(Element and text position data)
——

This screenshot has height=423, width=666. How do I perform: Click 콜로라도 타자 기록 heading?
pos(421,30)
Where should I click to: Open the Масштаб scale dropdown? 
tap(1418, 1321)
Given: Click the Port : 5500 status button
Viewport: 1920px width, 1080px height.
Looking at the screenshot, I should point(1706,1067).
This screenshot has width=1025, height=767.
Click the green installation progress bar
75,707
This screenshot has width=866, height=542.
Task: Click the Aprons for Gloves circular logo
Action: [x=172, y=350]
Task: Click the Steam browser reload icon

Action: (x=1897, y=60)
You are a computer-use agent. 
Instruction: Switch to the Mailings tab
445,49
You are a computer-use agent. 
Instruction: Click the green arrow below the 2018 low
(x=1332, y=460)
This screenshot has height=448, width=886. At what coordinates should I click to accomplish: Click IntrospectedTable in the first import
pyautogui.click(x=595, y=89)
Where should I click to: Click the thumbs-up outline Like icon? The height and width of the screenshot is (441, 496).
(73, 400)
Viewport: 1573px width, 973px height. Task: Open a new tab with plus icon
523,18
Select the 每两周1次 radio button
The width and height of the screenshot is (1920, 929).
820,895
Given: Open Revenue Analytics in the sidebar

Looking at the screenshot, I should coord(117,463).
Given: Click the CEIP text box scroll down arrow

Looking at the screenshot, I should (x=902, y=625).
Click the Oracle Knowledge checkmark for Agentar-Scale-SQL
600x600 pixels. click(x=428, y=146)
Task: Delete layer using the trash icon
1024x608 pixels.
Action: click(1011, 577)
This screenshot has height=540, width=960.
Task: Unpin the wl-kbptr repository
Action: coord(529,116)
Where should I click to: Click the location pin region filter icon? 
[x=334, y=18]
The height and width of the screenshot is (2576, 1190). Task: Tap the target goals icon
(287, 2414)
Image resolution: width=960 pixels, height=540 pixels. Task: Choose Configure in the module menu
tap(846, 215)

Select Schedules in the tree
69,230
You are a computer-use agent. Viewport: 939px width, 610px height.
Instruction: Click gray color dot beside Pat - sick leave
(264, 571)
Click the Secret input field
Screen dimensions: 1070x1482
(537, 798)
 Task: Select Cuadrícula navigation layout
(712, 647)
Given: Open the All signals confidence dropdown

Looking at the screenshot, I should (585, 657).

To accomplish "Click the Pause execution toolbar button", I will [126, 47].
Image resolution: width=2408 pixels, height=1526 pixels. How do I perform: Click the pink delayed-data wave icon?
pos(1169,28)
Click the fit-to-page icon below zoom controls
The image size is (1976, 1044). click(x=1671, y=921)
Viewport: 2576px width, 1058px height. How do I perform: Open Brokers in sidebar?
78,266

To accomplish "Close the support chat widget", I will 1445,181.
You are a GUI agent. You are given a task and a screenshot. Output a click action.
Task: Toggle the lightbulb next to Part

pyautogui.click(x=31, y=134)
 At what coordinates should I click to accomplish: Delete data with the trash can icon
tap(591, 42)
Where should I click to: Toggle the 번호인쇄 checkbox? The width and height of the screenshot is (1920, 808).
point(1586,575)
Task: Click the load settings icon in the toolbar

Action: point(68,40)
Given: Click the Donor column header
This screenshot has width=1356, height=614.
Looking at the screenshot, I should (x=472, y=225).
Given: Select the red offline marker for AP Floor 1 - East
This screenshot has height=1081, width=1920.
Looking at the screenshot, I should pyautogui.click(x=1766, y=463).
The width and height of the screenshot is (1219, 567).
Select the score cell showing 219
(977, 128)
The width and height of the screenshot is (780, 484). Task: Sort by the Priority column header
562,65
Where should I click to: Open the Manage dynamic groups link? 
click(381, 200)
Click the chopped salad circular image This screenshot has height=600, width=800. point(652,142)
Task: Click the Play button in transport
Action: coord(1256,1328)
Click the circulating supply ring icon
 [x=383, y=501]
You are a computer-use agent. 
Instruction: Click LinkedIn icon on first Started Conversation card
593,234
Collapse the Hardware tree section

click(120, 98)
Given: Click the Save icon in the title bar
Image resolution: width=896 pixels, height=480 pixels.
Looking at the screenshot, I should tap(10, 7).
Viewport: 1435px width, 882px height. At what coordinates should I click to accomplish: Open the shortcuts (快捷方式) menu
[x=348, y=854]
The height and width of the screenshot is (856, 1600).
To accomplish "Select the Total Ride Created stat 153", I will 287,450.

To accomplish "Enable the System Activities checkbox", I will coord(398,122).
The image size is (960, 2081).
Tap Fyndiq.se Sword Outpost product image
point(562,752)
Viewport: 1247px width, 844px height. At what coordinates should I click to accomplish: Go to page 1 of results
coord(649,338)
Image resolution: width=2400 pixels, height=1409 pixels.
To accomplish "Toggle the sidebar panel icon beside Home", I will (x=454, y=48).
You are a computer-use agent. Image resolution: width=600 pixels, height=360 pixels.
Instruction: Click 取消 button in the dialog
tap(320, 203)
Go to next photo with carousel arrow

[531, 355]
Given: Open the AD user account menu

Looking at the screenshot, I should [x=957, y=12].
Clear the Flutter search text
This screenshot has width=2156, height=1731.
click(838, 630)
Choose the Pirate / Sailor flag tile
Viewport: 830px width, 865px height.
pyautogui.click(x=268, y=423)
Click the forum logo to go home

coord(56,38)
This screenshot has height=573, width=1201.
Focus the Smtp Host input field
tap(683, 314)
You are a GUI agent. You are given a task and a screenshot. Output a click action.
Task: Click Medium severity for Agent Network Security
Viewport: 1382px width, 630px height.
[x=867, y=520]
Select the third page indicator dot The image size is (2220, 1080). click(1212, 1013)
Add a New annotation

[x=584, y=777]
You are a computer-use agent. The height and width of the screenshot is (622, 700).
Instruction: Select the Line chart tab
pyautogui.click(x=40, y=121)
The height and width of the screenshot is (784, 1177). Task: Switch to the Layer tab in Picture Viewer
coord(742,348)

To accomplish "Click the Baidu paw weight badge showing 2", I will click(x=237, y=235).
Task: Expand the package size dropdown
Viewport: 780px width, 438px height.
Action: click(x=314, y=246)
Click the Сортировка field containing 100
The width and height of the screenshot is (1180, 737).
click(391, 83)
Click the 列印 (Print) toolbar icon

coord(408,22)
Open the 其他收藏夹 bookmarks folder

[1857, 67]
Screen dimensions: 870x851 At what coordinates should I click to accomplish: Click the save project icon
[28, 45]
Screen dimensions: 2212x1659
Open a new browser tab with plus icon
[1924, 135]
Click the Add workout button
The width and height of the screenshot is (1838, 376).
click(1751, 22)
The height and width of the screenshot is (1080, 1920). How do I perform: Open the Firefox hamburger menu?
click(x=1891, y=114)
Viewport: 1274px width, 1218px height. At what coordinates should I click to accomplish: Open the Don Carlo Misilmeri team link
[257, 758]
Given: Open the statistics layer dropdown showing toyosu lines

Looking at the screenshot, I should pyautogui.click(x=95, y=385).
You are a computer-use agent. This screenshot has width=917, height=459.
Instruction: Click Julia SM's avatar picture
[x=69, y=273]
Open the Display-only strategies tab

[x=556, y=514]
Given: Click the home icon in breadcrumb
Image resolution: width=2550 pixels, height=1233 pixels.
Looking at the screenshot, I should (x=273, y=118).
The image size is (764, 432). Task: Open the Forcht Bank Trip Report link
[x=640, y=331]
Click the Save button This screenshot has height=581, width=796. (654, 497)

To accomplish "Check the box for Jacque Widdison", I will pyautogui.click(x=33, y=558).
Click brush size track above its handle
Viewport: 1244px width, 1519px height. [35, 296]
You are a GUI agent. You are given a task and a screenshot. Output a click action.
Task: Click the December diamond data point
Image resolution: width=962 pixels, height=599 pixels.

——

§ What you will do
Please rewrite the data above, replacing "computer-use agent" with "desktop agent" everywhere and keeping everything else the same.

§ Final result
This screenshot has height=423, width=666. How do I perform: Click 콜로라도 타자 기록 heading?
pos(421,30)
Where should I click to: Open the Масштаб scale dropdown? 
tap(1418, 1321)
Given: Click the Port : 5500 status button
Viewport: 1920px width, 1080px height.
Looking at the screenshot, I should point(1706,1067).
This screenshot has width=1025, height=767.
Click the green installation progress bar
75,707
This screenshot has width=866, height=542.
Task: Click the Aprons for Gloves circular logo
Action: [x=172, y=350]
Task: Click the Steam browser reload icon

Action: (x=1897, y=60)
You are a desktop agent. 
Instruction: Switch to the Mailings tab
445,49
You are a desktop agent. 
Instruction: Click the green arrow below the 2018 low
(x=1332, y=460)
This screenshot has height=448, width=886. At what coordinates should I click to accomplish: Click IntrospectedTable in the first import
pyautogui.click(x=595, y=89)
Where should I click to: Click the thumbs-up outline Like icon? The height and width of the screenshot is (441, 496).
(73, 400)
Viewport: 1573px width, 973px height. Task: Open a new tab with plus icon
523,18
Select the 每两周1次 radio button
The width and height of the screenshot is (1920, 929).
820,895
Given: Open Revenue Analytics in the sidebar

Looking at the screenshot, I should coord(117,463).
Given: Click the CEIP text box scroll down arrow

Looking at the screenshot, I should (x=902, y=625).
Click the Oracle Knowledge checkmark for Agentar-Scale-SQL
600x600 pixels. click(x=428, y=146)
Task: Delete layer using the trash icon
1024x608 pixels.
Action: click(1011, 577)
This screenshot has height=540, width=960.
Task: Unpin the wl-kbptr repository
Action: coord(529,116)
Where should I click to: Click the location pin region filter icon? 
[x=334, y=18]
The height and width of the screenshot is (2576, 1190). Task: Tap the target goals icon
(287, 2414)
Image resolution: width=960 pixels, height=540 pixels. Task: Choose Configure in the module menu
tap(846, 215)

Select Schedules in the tree
69,230
You are a desktop agent. Viewport: 939px width, 610px height.
Instruction: Click gray color dot beside Pat - sick leave
(264, 571)
Click the Secret input field
Screen dimensions: 1070x1482
(537, 798)
 Task: Select Cuadrícula navigation layout
(712, 647)
Given: Open the All signals confidence dropdown

Looking at the screenshot, I should (585, 657).

To accomplish "Click the Pause execution toolbar button", I will [126, 47].
Image resolution: width=2408 pixels, height=1526 pixels. How do I perform: Click the pink delayed-data wave icon?
pos(1169,28)
Click the fit-to-page icon below zoom controls
The image size is (1976, 1044). click(x=1671, y=921)
Viewport: 2576px width, 1058px height. How do I perform: Open Brokers in sidebar?
78,266

To accomplish "Close the support chat widget", I will 1445,181.
You are a GUI agent. You are given a task and a screenshot. Output a click action.
Task: Toggle the lightbulb next to Part

pyautogui.click(x=31, y=134)
 At what coordinates should I click to accomplish: Delete data with the trash can icon
tap(591, 42)
Where should I click to: Toggle the 번호인쇄 checkbox? The width and height of the screenshot is (1920, 808).
point(1586,575)
Task: Click the load settings icon in the toolbar

Action: point(68,40)
Given: Click the Donor column header
This screenshot has width=1356, height=614.
Looking at the screenshot, I should (x=472, y=225).
Given: Select the red offline marker for AP Floor 1 - East
This screenshot has height=1081, width=1920.
Looking at the screenshot, I should pyautogui.click(x=1766, y=463).
The width and height of the screenshot is (1219, 567).
Select the score cell showing 219
(977, 128)
The width and height of the screenshot is (780, 484). Task: Sort by the Priority column header
562,65
Where should I click to: Open the Manage dynamic groups link? 
click(381, 200)
Click the chopped salad circular image This screenshot has height=600, width=800. point(652,142)
Task: Click the Play button in transport
Action: coord(1256,1328)
Click the circulating supply ring icon
 [x=383, y=501]
You are a desktop agent. 
Instruction: Click LinkedIn icon on first Started Conversation card
593,234
Collapse the Hardware tree section

click(120, 98)
Given: Click the Save icon in the title bar
Image resolution: width=896 pixels, height=480 pixels.
Looking at the screenshot, I should tap(10, 7).
Viewport: 1435px width, 882px height. At what coordinates should I click to accomplish: Open the shortcuts (快捷方式) menu
[x=348, y=854]
The height and width of the screenshot is (856, 1600).
To accomplish "Select the Total Ride Created stat 153", I will 287,450.

To accomplish "Enable the System Activities checkbox", I will coord(398,122).
The image size is (960, 2081).
Tap Fyndiq.se Sword Outpost product image
point(562,752)
Viewport: 1247px width, 844px height. At what coordinates should I click to accomplish: Go to page 1 of results
coord(649,338)
Image resolution: width=2400 pixels, height=1409 pixels.
To accomplish "Toggle the sidebar panel icon beside Home", I will (x=454, y=48).
You are a desktop agent. Image resolution: width=600 pixels, height=360 pixels.
Instruction: Click 取消 button in the dialog
tap(320, 203)
Go to next photo with carousel arrow

[531, 355]
Given: Open the AD user account menu

Looking at the screenshot, I should [x=957, y=12].
Clear the Flutter search text
This screenshot has width=2156, height=1731.
click(838, 630)
Choose the Pirate / Sailor flag tile
Viewport: 830px width, 865px height.
pyautogui.click(x=268, y=423)
Click the forum logo to go home

coord(56,38)
This screenshot has height=573, width=1201.
Focus the Smtp Host input field
tap(683, 314)
You are a GUI agent. You are given a task and a screenshot. Output a click action.
Task: Click Medium severity for Agent Network Security
Viewport: 1382px width, 630px height.
[x=867, y=520]
Select the third page indicator dot The image size is (2220, 1080). click(1212, 1013)
Add a New annotation

[x=584, y=777]
You are a desktop agent. The height and width of the screenshot is (622, 700).
Instruction: Select the Line chart tab
pyautogui.click(x=40, y=121)
The height and width of the screenshot is (784, 1177). Task: Switch to the Layer tab in Picture Viewer
coord(742,348)

To accomplish "Click the Baidu paw weight badge showing 2", I will click(x=237, y=235).
Task: Expand the package size dropdown
Viewport: 780px width, 438px height.
Action: click(x=314, y=246)
Click the Сортировка field containing 100
The width and height of the screenshot is (1180, 737).
click(391, 83)
Click the 列印 (Print) toolbar icon

coord(408,22)
Open the 其他收藏夹 bookmarks folder

[1857, 67]
Screen dimensions: 870x851 At what coordinates should I click to accomplish: Click the save project icon
[28, 45]
Screen dimensions: 2212x1659
Open a new browser tab with plus icon
[1924, 135]
Click the Add workout button
The width and height of the screenshot is (1838, 376).
click(1751, 22)
The height and width of the screenshot is (1080, 1920). How do I perform: Open the Firefox hamburger menu?
click(x=1891, y=114)
Viewport: 1274px width, 1218px height. At what coordinates should I click to accomplish: Open the Don Carlo Misilmeri team link
[257, 758]
Given: Open the statistics layer dropdown showing toyosu lines

Looking at the screenshot, I should pyautogui.click(x=95, y=385).
You are a desktop agent. This screenshot has width=917, height=459.
Instruction: Click Julia SM's avatar picture
[x=69, y=273]
Open the Display-only strategies tab

[x=556, y=514]
Given: Click the home icon in breadcrumb
Image resolution: width=2550 pixels, height=1233 pixels.
Looking at the screenshot, I should (x=273, y=118).
The image size is (764, 432). Task: Open the Forcht Bank Trip Report link
[x=640, y=331]
Click the Save button This screenshot has height=581, width=796. (654, 497)

To accomplish "Check the box for Jacque Widdison", I will pyautogui.click(x=33, y=558).
Click brush size track above its handle
Viewport: 1244px width, 1519px height. [35, 296]
You are a GUI agent. You are given a task and a screenshot. Output a click action.
Task: Click the December diamond data point
Image resolution: width=962 pixels, height=599 pixels.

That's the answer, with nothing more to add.